BEGIN ENTRIES SHOWN
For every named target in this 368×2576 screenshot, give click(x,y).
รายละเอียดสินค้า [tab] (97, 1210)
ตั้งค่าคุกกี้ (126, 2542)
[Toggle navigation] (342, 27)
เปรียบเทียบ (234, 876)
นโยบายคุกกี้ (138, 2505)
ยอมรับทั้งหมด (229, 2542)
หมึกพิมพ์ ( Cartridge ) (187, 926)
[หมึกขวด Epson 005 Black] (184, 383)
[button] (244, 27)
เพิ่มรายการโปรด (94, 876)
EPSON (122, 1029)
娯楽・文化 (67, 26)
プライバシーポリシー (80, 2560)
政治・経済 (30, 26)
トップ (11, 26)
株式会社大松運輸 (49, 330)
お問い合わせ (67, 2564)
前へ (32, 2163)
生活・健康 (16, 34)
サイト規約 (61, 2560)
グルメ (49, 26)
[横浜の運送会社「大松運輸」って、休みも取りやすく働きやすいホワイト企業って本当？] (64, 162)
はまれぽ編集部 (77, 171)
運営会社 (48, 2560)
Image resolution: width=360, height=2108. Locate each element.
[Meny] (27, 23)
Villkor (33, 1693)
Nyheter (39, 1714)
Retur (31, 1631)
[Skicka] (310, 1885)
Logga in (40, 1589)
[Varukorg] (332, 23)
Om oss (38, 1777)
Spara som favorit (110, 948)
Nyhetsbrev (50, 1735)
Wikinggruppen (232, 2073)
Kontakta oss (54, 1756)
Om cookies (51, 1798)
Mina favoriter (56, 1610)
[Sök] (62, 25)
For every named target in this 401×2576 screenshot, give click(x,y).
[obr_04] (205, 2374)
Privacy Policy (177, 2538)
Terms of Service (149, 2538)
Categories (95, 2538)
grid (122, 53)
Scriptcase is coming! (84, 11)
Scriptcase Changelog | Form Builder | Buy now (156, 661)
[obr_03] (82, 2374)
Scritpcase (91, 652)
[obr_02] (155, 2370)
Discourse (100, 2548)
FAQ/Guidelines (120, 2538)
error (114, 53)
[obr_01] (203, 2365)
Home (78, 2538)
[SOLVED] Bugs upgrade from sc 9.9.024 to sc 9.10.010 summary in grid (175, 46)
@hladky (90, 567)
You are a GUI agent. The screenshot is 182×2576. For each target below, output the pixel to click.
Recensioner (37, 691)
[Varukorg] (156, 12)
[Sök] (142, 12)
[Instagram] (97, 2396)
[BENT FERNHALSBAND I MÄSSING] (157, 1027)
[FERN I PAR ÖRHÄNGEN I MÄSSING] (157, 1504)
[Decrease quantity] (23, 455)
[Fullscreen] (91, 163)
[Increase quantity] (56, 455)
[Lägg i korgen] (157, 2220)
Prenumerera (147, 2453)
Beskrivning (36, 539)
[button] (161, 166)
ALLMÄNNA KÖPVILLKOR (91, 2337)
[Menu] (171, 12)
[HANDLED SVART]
END ENTRIES SHOWN
- _AIM OF THE EXERCISE_
Copy the lines from the entries above in which the word "grid" appears.

- _RESULT OF THE TASK_
grid (122, 53)
[SOLVED] Bugs upgrade from sc 9.9.024 to sc 9.10.010 summary in grid (175, 46)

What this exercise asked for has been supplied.